[THE TASKS]
1 - Reproduce the stretch of the LS-GRAM project description from "LS-GRAM developed grammatical" through "for advanced NLP-technology.", word for word.
2 - Answer these questions about the LS-GRAM project description:
(a) How many European languages did LS-GRAM develop grammatical resources for?
(b) On what platform was the grammar development based?
(c) What gap was LS-GRAM meant to narrow?
3 - Please write the next part of the LS-GRAM project description, picking up after its final sentence.

LS-GRAM developed grammatical resources for nine European languages: Danish, Dutch, English, French, German, Greek, Italian, Portuguese, and Spanish on the basis of the Advanced Language Engineering Platform (ALEP). Grammar development was based on corpus investigations in order to determine a realistic coverage of grammars.The LS-GRAM project addressed the need for high-quality, large-scale grammatical resources as a basis for advanced NLP-technology.

The general goal of LS-GRAM was to narrow down the gap between the scientific concept of unification grammar and real industrial applications. LS-GRAM thus was an exercise in large-scale grammar engineering, accommodating methodological requirements as well as building the prototype of a `realistic'system where `realistic' is defined by a set of requirements regarding efficiency, completeness of modules and coverage of grammars.

Results that were achieved in the Project are: There are lingware modules for nine EU-languages, the majority of them including a text handling component covering a broad range of phenomena. There are two-level morphology and word structure components for most languages (covering phenomena related to inflectional morphology), as well as syntactic components and components of semantic interpretation for nine languages, implemented on the same platform according to the same principles, and thus standardized to a great extent. All modules cover core linguistic phenomena; some of them come quite close to test corpus coverage. All this comes with a huge body of test suites and very detailed documentation.Within the project, also some tools and devices related to the project were developed or improved. Tools were integrated with ALEP, paths defined for reuse of other resources (e.g. lexical resources), and small-scale demonstrators developed.

[DATA EXTRACT]
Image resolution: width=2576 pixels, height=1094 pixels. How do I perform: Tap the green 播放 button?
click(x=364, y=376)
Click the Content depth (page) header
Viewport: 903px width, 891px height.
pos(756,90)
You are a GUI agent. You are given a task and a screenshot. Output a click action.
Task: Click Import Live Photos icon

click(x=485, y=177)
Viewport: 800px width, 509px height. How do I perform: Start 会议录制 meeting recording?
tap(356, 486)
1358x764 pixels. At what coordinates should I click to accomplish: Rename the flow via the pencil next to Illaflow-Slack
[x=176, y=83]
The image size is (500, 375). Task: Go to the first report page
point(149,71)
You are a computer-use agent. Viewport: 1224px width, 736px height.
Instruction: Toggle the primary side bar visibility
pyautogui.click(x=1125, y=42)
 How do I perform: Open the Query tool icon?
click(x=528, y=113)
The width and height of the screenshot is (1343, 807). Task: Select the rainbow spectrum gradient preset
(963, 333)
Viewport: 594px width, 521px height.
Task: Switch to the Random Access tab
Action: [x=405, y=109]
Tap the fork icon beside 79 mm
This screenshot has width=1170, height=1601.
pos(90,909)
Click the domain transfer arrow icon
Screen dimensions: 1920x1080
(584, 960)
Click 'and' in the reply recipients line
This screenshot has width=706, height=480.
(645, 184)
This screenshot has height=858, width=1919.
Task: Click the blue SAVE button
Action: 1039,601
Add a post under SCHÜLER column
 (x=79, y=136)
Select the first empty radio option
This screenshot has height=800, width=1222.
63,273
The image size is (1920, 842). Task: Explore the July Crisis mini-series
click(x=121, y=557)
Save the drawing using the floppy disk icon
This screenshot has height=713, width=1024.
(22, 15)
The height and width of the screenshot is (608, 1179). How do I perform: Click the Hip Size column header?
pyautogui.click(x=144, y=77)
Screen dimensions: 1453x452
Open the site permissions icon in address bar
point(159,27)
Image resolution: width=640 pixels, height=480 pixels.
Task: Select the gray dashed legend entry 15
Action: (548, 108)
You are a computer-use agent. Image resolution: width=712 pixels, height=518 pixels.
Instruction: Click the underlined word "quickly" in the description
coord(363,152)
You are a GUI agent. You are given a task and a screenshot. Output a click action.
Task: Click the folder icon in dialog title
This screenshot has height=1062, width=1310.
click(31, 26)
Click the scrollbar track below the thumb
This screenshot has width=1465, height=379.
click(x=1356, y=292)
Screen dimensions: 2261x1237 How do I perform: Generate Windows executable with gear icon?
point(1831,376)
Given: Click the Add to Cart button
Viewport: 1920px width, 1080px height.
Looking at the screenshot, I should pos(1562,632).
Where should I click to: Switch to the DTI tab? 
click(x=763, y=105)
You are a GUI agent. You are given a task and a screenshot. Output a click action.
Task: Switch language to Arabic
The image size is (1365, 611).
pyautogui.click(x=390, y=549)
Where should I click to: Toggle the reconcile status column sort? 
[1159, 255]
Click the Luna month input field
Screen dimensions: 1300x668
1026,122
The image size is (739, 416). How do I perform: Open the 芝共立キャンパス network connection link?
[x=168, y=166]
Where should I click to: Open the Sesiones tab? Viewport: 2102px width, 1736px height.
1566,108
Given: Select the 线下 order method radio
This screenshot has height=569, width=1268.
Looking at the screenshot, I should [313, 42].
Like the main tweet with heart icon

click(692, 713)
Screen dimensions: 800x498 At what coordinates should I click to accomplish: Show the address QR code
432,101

[EXERCISE RESPONSES]
1 -
LS-GRAM developed grammatical resources for nine European languages: Danish, Dutch, English, French, German, Greek, Italian, Portuguese, and Spanish on the basis of the Advanced Language Engineering Platform (ALEP). Grammar development was based on corpus investigations in order to determine a realistic coverage of grammars.The LS-GRAM project addressed the need for high-quality, large-scale grammatical resources as a basis for advanced NLP-technology.

2 -
(a) Nine.
(b) The Advanced Language Engineering Platform (ALEP).
(c) The gap between the scientific concept of unification grammar and real industrial applications.

3 -
Some examples:

CELEX to ALEP compiler: This is a tool that converts lexical resources for Dutch from CELEX to ALEP macros.

Railway Messages Information Extraction Tool: This is a tagger written in Perl which converts Dutch Railway Teletext into a format processable by ProFIT. The semantic output is presented in a table.

GramCheck: This is a grammar checker based on the ALEP software. It is developed for Spanish using Spanish LS-GRAM grammatical resources.

Interactive tagger: This is a tagger integrated into the ALEP system. It allows for intervention by the user after text handling. (Classification of expressions as proper names e.g.).

MPRO: This is a tagger (not statistics-based) and a search tool for syntactic structures in German texts. It also has basic German-English MT functionalities: Bilingual glossary and MT based on shallow syntactic analysis.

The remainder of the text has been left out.